EXPLANATORY STATEMENT FOR SHAREHOLDERS

This Explanatory Statement is intended to provide shareholders of the Company with sufficient information to assess the merits of each Resolution contained in the accompanying Notice of Annual General Meeting of the Company.

The Directors recommend that shareholders read this Explanatory Statement in full before making any decision in relation to the Resolutions. The following information should be noted in respect of the various matters contained in the accompanying Notice of Meeting.

RECEIVE AND CONSIDER THE ANNUAL REPORTS

The first agenda item is to receive and consider the Annual Financial Report, Director’s Report and Auditor’s Report for the Company for the financial year ended 30 June 2024. No Resolution is required in respect of this agenda item. However, it provides shareholders with the opportunity to ask questions of the Company’s Directors and auditors in relation to the Company’s results and operations for the financial year.

RESOLUTION 1 – REMUNERATION REPORT

The Annual Financial Report for the financial year ended 30 June 2024 contains a Remuneration Report which sets out the remuneration policy for the Company and reports the remuneration arrangements in place for the executive Directors, specified executives and non-executive Directors.

In accordance with section 249L(2) of the Act, a resolution that a Remuneration Report be adopted must be put to the vote. However, pursuant to section 250R(3) of the Act, the vote on the Resolution is advisory only and will not require the Directors or the Company to alter any arrangements detailed in the Remuneration Report, should the Resolution not be passed.

RESOLUTION 2 – RE-ELECTION OF DIRECTOR

In accordance with the Company’s Constitution, Dr Allan Godsk Larsen retires by rotation and, being eligible, offers himself for re-election as a Director of the Company.

Dr Larsen has been a Board member since February 2023. Dr Larsen holds a PhD in electro-chemistry from Aarhus in Denmark.

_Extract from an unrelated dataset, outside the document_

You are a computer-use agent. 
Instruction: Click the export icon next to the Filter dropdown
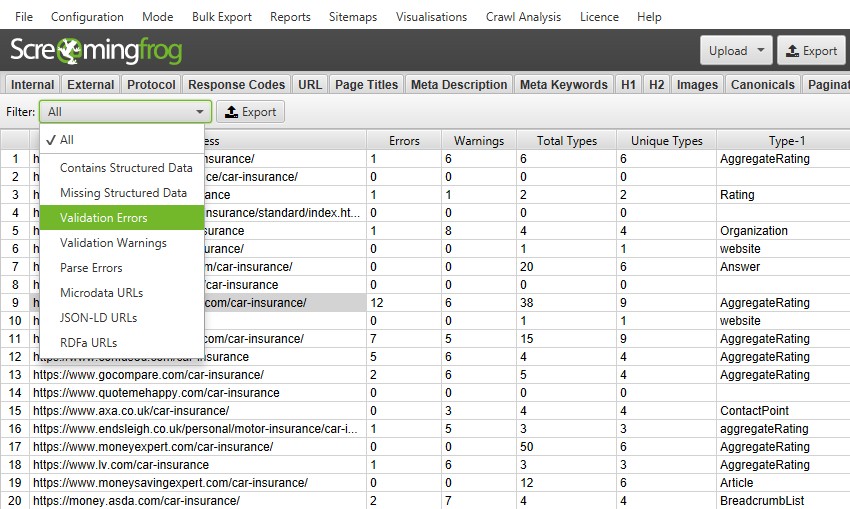pos(230,112)
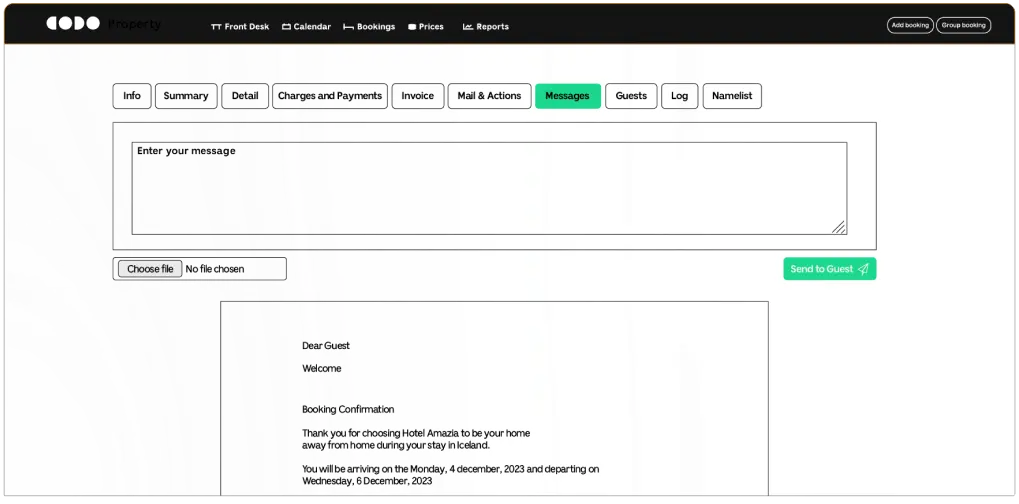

After completing his doctorate and a year consulting to the Danish Technological Institute, he undertook a threeyear post-doctoral fellowship at Sydney University. Since then, Dr Larsen has held the following positions:

  • (a) 2.5 years as Senior Scientist R&D at Cap-XX Ltd in Sydney, developing super capacitators including working with carbon nanotubes;

  • (b) Almost 5.5 years as Catalyst Specialist and Sales Manager at Haldor Topsøe, a leading Danish catalyst company that sells its products around the world, after which

  • (c) Dr Larsen joined the company in November 2016 as a consultant where he has held the following positions:

  • a. November 2016 to April 2018 – Product Development Manager (including having designed and developed the EdenCrete PZ® range of products); and

  • b. April 2018 to present – Chief Scientist and Manager of International Business.

The Board recommends that shareholders vote in favour of this Resolution.

RESOLUTION 3 – RATIFICATION AND APPROVAL OF ISSUE OF 649,000 SHARES TO EMPLOYEES

Resolution 3 seeks shareholder approval, for the purposes of ASX Listing Rule 7.4 and for all other purposes, to ratify and approve the issue to 4 employees of the Eden Group, free of charge and as part of their remuneration packages, of (in the aggregate) 649,000 Shares (“Share Issue”) on 16 January 2024 (“Issue Date”), which Shares rank pari passu with all other Shares currently on issue in the Company.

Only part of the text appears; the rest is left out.